Peu après le coucher du soleil, vous êtes averti qu’un groupe d’une dizaine d’hommes ferait un raid dans les tranchées ennemies peu après 23 heures (11 heures du soir). On vous donne
le mot de passe : Calgary. Ainsi, vous pourrez reconnaître ces hommes lorsqu’ils reviendront. Enfin, peu avant 8 heures, vous et Henri vous traînez vers votre poste de guet et vous vous installez pour la nuit.

La noirceur vous enveloppe, assis sur la marche de tir, l’oreille tendue aux aguets, s’efforçant de percevoir le moindre bruit pouvant provenir du No Man’s Land. Tout est calme, à l’exception de quelques coups de feu claquant au loin. Le froid vous transperce et vous battez des pieds pour vous garder au chaud.

– «Ça pourrait être pire», déclare Henri, les mains enfouies dans ses poches de manteau. «Il pourrait neiger!»

– «Ça pourrait être pire», répliquez-vous avec sarcasme, «il pourrait pleuvoir des obus!».

La tension du guet n’est interrompue que par le lieutenant Denonville, qui vient de temps en temps vérifier comment  ça se passe pour vous deux.

– «Tout est calme, les gars?», demande-t-il.

– «Rien à signaler, mon lieutenant!», répondez-vous toujours.

Pour rompre la monotonie, Henri jette à l’occasion le regard au-dessus du parapet et inspecte le paysage désolé.

– «C’est tellement noir là-dedans que je ne peux rien voir!», dit-il.

– «Baisse la tête», l’avertissez-vous. «Encore un peu et un tireur  embusqué allemand a ta peau!»

– «Edmond!», s’exclame soudain George d’une voix étouffée. «Il y a quelque chose là-bas!»

– «Qu’est-ce que c’est?», lui demandez-vous.

– «Je sais pas. J’ai seulement vu quelque-chose bouger. Devant, un peu à droite.»

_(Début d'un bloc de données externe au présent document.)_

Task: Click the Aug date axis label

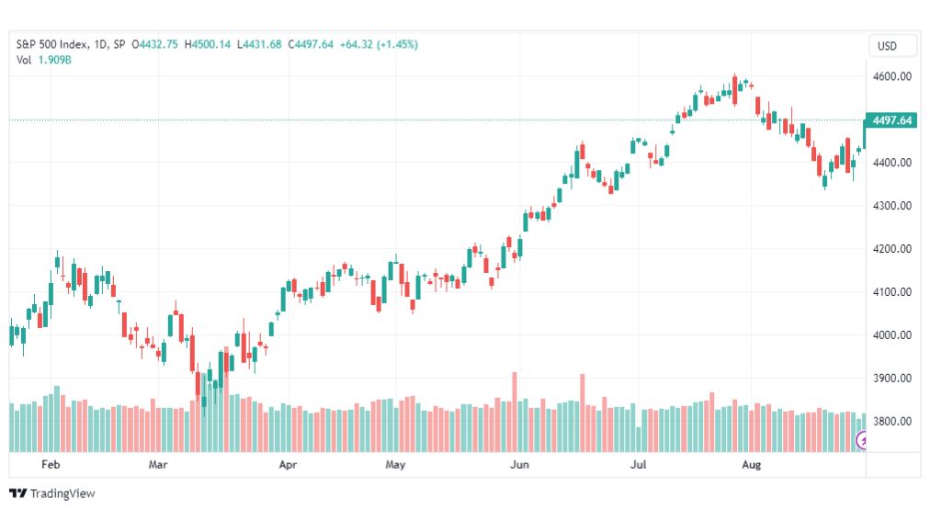Action: (x=752, y=464)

Vous baissez votre casque sur vos yeux et, lentement, levez la tête au-dessus du parapet. Soudain, vous percevez du coin de l’oeil un léger reflet, qui disparaît avant que vous ayez pu mieux le distinguer. Qu’est-ce que ça peut être? Le reflet d’un casque? La boucle d’une ceinture? Le canon d’un fusil? Est-ce que ce pourrait être l’équipe du raid qui revient de mission? Non, impossible. Il n’est même pas encore 10 heures. Et si c’était un groupe d’ennemis faisant un raid? Reflet? Il n’y a même pas de lune. Et pourtant, vous avez bien vu quelque chose bouger, là-bas. George vous observe intensément.